Brees retired last year, and Payton decided it was time to follow suit.
"He and I never discussed when his last game would be, or when I'd be finished. I just felt like this season it was challenging for everyone, but man I felt like it was time," Payton said, explaining the timing of his departure.
"I knew maybe heading into training camp, but you don't share that with anyone. It's something I've been thinking about. You have close friends in the industry, and I've lost close friends in the industry in the last few years.
"Not many get to choose their terms, and I looked on it as an opportunity to see my kids more, to travel more, to get in better shape.
"I think the attention to details are so important, it can be so exhausting.
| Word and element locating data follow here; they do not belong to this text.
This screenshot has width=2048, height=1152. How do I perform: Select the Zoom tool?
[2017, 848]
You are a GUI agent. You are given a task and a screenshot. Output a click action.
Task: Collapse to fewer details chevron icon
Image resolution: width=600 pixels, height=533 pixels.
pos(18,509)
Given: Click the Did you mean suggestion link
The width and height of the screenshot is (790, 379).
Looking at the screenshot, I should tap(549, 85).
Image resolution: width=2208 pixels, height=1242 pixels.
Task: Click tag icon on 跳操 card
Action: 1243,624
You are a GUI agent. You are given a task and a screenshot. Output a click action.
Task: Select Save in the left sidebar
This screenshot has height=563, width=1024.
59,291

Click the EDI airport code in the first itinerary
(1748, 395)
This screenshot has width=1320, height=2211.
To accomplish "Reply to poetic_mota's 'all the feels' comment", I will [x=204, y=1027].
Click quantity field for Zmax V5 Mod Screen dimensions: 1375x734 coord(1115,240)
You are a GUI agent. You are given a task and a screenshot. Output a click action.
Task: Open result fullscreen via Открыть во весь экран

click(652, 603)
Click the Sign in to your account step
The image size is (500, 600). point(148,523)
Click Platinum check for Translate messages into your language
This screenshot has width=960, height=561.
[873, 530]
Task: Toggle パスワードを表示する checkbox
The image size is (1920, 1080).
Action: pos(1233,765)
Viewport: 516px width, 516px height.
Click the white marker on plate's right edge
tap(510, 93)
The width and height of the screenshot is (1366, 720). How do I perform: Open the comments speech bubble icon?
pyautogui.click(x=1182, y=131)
I felt as this season was winding down it was the right thing."
Payton's career with New Orleans included an NFL suspension for the entire 2012 season after the Saints' 'Bountygate' scandal blew up, with players said to have been rewarded by fellow team members for injuring and knocking opponents out of games.
He returned to lead the team with distinction again, albeit unable to secure a return to the Super Bowl.
From 2017 to 2020, New Orleans achieved regular-season performances of 11-5, 13-3, 13-3 and 12-4, finishing top of the NFC South on each occasion. This season they wound up as runners-up to the Tampa Bay Buccaneers.
Payton, who was under contract through 2024, has a 152-89 regular-season record – the 13th-best of all time (minimum 100 games) – while he is 9-8 in the playoffs.